## Work to complete
Exactly how many lines below mention "will"? Answer with that number alone.
☆ ☆ ☆ ☆ ☆
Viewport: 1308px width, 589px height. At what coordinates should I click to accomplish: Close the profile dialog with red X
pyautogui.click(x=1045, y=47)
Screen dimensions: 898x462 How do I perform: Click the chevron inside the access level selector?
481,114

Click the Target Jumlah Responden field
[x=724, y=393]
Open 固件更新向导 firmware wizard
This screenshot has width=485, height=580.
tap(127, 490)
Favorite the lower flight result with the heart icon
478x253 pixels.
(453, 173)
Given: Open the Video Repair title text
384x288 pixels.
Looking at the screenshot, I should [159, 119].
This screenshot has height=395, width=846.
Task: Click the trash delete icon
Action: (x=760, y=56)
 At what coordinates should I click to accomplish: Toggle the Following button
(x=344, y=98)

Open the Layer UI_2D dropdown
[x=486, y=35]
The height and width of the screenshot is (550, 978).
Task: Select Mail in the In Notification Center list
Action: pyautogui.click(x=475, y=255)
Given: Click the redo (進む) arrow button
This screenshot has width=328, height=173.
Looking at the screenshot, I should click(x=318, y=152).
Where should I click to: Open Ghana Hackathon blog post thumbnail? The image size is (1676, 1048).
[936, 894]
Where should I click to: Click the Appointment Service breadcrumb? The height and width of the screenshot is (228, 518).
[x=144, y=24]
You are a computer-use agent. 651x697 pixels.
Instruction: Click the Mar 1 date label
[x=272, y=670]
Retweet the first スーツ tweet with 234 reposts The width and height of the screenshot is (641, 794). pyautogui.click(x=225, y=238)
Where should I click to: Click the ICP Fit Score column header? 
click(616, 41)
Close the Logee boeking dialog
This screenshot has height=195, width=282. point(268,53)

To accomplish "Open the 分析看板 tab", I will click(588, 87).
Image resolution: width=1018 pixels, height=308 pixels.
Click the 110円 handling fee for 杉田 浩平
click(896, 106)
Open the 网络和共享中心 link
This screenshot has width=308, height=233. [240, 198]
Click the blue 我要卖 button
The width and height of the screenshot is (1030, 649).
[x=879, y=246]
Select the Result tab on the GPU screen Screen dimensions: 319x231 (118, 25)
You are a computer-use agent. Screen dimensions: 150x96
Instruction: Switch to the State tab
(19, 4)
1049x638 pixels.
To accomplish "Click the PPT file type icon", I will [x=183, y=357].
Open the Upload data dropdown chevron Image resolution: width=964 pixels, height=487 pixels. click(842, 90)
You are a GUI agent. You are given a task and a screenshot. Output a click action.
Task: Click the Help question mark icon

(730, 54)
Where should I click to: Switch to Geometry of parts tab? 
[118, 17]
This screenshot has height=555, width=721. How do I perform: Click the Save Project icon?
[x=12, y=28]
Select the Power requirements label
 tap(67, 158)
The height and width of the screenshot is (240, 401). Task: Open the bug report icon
☆ ☆ ☆ ☆ ☆
## Answer section
2